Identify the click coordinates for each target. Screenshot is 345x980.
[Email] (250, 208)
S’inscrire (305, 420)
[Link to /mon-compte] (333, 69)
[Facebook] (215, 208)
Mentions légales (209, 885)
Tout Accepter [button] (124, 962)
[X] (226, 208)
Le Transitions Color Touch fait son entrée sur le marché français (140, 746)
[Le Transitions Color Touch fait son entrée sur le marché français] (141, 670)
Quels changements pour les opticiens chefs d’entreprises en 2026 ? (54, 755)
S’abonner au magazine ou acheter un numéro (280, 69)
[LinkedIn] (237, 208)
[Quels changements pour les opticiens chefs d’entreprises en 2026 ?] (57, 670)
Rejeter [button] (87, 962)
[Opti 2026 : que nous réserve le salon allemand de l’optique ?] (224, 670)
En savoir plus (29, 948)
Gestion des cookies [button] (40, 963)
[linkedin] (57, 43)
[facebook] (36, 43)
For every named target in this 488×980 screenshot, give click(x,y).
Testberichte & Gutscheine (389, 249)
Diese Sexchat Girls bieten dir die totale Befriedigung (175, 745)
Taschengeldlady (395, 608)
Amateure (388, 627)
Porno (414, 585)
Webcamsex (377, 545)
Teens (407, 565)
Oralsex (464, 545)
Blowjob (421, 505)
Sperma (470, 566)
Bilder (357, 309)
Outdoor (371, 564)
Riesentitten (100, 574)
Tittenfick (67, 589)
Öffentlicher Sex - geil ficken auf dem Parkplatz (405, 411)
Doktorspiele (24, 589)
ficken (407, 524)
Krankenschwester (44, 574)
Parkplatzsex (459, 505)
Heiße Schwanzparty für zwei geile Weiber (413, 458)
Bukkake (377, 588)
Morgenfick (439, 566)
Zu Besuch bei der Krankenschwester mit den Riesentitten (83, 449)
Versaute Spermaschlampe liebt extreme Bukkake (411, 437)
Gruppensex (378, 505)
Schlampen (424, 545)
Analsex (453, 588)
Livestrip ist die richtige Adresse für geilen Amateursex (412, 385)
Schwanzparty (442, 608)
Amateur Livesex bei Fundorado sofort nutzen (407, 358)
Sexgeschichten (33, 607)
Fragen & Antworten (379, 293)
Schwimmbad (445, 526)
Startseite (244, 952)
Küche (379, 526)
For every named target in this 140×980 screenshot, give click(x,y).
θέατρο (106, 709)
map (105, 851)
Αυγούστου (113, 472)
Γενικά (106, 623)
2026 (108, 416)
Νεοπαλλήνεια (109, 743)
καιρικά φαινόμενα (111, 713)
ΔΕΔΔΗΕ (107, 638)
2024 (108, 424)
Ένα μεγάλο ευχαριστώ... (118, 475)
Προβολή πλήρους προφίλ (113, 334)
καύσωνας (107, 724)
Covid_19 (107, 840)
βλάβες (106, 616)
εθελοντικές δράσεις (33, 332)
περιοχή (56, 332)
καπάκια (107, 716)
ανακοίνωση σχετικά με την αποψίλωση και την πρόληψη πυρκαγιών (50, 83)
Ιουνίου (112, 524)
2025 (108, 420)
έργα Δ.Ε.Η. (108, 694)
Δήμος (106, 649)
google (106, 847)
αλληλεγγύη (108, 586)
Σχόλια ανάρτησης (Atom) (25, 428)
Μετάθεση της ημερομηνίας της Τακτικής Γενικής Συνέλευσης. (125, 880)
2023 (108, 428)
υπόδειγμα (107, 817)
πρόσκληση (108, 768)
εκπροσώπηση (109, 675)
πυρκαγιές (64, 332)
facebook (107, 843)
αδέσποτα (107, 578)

-----

[WRITTEN INSTRUCTION] Reproduce the material from the line containing "Ιουνίου (112, 524)" down to its end, substituting "youtube" for "google" and leaving everything else unchanged.

[THE RESPONSE]
Ιουνίου (112, 524)
2025 (108, 420)
έργα Δ.Ε.Η. (108, 694)
Δήμος (106, 649)
youtube (106, 847)
αλληλεγγύη (108, 586)
Σχόλια ανάρτησης (Atom) (25, 428)
Μετάθεση της ημερομηνίας της Τακτικής Γενικής Συνέλευσης. (125, 880)
2023 (108, 428)
υπόδειγμα (107, 817)
πρόσκληση (108, 768)
εκπροσώπηση (109, 675)
πυρκαγιές (64, 332)
facebook (107, 843)
αδέσποτα (107, 578)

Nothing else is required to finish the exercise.